- Dataset entries
----------

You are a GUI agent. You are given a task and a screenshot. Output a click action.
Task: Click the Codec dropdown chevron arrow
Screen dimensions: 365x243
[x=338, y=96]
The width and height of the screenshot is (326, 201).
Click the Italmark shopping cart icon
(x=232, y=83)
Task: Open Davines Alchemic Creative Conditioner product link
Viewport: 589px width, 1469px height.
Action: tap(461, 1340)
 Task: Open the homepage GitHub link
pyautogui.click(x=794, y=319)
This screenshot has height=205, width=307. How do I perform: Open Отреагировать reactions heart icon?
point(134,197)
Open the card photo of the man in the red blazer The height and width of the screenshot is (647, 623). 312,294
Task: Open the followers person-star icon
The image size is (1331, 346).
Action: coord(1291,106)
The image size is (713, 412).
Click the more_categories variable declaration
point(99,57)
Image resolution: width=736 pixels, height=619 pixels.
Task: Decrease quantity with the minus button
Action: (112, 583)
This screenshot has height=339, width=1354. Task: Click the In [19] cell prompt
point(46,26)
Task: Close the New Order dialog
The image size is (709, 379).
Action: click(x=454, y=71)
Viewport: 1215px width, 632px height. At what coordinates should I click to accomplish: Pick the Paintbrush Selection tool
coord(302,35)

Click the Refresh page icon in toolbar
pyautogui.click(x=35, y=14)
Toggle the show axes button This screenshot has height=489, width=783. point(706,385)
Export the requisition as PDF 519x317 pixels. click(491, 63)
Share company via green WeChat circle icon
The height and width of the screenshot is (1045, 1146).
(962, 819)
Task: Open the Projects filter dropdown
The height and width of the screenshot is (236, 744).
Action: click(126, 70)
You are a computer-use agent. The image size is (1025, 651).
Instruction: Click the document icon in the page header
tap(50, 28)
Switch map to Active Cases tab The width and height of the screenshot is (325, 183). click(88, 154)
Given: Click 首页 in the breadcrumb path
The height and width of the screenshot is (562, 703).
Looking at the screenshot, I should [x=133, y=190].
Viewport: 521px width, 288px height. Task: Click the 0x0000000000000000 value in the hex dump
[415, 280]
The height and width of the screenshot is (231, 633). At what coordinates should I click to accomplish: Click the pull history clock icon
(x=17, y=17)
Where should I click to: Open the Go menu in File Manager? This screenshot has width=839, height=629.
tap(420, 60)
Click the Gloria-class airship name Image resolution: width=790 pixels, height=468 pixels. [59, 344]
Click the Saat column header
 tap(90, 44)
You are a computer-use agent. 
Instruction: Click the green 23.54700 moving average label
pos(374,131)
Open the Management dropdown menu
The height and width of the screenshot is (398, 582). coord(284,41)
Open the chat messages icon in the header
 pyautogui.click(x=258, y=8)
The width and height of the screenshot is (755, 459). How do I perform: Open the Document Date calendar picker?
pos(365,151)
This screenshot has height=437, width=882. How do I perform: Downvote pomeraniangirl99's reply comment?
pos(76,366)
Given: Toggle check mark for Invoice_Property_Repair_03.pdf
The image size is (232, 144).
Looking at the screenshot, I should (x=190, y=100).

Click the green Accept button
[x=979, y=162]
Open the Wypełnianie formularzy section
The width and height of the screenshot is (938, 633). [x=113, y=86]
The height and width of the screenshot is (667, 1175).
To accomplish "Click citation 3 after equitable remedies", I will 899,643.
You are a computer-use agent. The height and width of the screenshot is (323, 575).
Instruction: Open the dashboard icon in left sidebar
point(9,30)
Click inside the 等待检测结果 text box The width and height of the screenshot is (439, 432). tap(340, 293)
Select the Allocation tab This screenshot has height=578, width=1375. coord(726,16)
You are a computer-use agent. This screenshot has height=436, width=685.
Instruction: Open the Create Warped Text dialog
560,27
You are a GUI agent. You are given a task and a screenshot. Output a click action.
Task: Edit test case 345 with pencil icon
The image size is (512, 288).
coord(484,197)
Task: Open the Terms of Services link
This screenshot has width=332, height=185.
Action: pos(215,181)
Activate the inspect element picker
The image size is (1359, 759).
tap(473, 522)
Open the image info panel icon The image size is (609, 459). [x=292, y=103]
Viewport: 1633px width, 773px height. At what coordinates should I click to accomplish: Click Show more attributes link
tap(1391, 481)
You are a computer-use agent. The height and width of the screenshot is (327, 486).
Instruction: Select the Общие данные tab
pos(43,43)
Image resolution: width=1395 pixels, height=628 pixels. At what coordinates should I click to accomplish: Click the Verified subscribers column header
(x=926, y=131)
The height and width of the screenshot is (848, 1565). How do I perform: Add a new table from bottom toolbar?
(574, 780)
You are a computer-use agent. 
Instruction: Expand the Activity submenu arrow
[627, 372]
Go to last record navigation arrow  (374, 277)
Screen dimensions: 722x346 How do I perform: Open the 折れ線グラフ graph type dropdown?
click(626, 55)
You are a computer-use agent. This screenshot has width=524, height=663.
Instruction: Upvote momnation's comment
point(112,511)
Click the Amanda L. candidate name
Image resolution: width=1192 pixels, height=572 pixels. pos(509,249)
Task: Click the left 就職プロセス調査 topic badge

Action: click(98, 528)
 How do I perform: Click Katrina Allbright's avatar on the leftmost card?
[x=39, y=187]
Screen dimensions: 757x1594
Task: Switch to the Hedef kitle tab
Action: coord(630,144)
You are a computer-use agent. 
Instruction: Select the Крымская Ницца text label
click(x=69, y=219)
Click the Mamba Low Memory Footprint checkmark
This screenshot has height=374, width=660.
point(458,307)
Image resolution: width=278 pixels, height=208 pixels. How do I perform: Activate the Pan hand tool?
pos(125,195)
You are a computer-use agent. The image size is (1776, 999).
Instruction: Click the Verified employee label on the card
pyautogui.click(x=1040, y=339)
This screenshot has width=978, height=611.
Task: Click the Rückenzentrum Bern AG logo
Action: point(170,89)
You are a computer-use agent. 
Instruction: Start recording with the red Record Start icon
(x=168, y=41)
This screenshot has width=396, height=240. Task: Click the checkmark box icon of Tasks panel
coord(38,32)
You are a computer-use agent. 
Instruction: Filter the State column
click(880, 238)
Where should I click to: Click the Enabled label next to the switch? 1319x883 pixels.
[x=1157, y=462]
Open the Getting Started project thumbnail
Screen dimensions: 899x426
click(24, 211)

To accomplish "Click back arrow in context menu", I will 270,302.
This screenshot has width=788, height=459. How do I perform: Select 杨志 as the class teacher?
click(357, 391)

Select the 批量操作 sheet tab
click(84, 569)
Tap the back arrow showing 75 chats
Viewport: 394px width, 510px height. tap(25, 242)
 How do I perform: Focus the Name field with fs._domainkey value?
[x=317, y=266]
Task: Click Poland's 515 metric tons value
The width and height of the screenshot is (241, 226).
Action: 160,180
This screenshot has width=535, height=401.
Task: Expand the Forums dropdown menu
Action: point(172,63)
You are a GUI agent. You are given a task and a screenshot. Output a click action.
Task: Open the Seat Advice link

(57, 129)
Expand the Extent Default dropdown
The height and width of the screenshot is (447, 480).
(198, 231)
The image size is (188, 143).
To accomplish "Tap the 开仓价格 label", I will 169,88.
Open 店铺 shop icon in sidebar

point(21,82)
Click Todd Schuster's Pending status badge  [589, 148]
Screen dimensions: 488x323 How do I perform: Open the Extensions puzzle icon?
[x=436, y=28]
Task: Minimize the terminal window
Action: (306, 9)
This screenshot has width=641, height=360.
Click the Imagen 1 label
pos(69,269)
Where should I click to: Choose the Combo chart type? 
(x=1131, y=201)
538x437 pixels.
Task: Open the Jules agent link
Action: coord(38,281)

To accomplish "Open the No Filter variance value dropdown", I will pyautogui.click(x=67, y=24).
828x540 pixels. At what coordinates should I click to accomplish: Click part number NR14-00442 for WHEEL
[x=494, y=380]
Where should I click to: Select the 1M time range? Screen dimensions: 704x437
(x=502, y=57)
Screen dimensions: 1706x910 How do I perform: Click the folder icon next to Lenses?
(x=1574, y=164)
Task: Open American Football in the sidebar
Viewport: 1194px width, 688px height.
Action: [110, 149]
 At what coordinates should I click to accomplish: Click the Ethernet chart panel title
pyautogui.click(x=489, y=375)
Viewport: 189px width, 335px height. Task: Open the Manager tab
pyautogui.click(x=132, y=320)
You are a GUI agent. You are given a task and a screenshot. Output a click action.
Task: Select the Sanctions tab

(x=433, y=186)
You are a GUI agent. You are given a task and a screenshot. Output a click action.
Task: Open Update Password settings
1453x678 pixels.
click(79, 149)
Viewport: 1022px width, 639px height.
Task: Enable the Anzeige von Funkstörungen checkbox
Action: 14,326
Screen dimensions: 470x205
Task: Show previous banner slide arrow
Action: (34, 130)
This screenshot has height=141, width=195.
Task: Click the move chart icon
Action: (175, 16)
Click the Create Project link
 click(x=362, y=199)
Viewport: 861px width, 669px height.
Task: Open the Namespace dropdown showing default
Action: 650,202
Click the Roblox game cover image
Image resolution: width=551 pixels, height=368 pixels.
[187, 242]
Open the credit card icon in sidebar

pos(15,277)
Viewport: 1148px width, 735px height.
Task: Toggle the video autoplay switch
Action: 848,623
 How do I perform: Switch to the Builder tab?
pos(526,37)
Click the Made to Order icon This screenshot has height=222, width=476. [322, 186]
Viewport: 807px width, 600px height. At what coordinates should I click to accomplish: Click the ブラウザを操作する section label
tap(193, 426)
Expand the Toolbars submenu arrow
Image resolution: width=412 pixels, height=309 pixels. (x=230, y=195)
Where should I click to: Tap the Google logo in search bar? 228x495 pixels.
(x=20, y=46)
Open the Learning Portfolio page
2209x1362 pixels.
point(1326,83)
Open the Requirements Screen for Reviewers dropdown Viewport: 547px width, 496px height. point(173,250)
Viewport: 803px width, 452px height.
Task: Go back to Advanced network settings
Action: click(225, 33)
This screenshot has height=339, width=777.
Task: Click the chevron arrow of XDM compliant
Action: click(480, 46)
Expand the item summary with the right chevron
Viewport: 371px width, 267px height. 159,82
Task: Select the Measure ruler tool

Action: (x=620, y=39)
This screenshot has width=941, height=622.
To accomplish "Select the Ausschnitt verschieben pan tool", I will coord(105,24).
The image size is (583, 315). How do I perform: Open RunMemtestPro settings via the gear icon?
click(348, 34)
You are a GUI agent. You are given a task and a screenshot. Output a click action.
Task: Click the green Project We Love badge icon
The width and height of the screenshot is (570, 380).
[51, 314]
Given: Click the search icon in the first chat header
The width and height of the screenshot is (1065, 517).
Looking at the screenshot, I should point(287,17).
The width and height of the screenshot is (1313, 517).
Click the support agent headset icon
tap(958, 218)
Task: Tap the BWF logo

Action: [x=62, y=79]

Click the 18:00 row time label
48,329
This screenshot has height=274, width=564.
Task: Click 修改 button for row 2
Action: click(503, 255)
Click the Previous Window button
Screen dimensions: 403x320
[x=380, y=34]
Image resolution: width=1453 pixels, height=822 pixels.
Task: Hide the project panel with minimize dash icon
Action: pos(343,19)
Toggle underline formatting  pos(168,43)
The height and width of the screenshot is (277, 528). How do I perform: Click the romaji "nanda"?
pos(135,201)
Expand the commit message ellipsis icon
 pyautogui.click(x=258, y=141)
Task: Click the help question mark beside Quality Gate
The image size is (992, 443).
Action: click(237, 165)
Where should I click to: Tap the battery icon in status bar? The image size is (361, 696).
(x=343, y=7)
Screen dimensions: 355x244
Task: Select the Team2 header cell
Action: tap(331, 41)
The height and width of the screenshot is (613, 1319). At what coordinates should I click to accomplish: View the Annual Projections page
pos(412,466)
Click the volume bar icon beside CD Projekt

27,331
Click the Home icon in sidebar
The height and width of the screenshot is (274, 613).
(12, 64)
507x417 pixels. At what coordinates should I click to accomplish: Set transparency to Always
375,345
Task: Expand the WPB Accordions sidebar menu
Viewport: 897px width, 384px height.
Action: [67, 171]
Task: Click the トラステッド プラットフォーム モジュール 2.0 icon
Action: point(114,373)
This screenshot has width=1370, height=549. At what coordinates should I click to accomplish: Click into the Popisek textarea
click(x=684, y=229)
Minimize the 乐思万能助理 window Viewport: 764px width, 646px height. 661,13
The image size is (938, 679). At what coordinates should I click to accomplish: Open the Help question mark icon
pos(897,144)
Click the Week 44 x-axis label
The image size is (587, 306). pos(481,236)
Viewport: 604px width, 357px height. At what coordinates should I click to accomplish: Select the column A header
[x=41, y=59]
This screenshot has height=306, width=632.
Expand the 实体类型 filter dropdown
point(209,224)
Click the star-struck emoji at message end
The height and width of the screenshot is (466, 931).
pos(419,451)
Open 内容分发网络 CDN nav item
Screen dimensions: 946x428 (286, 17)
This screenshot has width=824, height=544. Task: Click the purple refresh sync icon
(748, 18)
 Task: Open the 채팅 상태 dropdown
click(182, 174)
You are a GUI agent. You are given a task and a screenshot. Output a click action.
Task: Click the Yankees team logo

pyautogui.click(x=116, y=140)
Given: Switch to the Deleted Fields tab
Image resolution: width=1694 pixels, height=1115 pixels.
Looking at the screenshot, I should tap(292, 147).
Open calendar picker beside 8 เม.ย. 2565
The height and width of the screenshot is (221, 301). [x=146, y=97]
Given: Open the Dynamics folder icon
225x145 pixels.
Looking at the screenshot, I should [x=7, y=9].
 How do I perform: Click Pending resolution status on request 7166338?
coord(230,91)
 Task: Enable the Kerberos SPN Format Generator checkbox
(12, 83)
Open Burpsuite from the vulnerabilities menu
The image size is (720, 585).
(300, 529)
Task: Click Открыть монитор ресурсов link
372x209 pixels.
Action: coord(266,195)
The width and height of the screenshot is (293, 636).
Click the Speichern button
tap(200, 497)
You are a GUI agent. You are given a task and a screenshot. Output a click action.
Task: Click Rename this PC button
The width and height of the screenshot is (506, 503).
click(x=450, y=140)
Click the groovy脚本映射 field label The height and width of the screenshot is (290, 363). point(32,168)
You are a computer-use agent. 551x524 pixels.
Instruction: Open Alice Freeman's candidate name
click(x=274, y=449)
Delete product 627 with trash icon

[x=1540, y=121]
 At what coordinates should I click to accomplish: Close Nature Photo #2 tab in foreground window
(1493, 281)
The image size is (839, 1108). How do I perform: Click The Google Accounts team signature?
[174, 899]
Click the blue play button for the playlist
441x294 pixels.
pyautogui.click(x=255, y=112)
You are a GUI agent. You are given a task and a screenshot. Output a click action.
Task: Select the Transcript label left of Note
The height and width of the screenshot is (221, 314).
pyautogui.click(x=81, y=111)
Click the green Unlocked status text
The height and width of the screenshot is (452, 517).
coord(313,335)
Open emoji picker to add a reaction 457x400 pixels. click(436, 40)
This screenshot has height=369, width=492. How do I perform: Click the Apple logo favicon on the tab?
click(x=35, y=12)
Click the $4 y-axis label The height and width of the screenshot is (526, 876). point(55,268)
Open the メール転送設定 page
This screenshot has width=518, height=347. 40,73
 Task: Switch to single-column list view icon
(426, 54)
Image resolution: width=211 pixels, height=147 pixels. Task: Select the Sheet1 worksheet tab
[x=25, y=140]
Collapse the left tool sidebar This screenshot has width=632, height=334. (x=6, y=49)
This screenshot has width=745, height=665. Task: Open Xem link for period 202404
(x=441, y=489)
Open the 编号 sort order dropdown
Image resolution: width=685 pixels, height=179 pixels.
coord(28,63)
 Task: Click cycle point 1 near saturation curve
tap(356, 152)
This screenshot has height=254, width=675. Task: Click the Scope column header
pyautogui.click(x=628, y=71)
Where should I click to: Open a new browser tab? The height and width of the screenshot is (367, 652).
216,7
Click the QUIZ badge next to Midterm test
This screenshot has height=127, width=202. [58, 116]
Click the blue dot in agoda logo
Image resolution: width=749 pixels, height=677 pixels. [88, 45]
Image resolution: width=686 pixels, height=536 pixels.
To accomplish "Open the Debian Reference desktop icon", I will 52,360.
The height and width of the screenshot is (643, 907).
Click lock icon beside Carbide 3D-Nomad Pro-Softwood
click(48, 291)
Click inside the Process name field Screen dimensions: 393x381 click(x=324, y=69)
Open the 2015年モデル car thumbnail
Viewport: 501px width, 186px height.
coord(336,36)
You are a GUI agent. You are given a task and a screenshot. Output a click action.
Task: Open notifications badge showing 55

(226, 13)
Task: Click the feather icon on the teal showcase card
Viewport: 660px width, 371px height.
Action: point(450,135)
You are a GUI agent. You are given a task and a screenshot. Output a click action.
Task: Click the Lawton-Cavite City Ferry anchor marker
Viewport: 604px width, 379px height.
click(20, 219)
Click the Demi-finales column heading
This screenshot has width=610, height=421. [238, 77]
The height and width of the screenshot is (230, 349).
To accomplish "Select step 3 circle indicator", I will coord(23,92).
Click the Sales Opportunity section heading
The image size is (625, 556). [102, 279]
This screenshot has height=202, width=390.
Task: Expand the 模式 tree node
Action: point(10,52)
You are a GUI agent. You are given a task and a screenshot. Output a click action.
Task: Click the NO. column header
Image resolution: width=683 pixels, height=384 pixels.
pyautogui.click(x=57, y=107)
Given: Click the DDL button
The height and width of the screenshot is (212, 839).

----------

- Try it
All that is needed is the exact run of lines above from the line containing "The image size is (839, 1108)." through the line containing "Open emoji picker", both of them included.

- Response for this exercise
The image size is (839, 1108). How do I perform: Click The Google Accounts team signature?
[174, 899]
Click the blue play button for the playlist
441x294 pixels.
pyautogui.click(x=255, y=112)
You are a GUI agent. You are given a task and a screenshot. Output a click action.
Task: Select the Transcript label left of Note
The height and width of the screenshot is (221, 314).
pyautogui.click(x=81, y=111)
Click the green Unlocked status text
The height and width of the screenshot is (452, 517).
coord(313,335)
Open emoji picker to add a reaction 457x400 pixels. click(436, 40)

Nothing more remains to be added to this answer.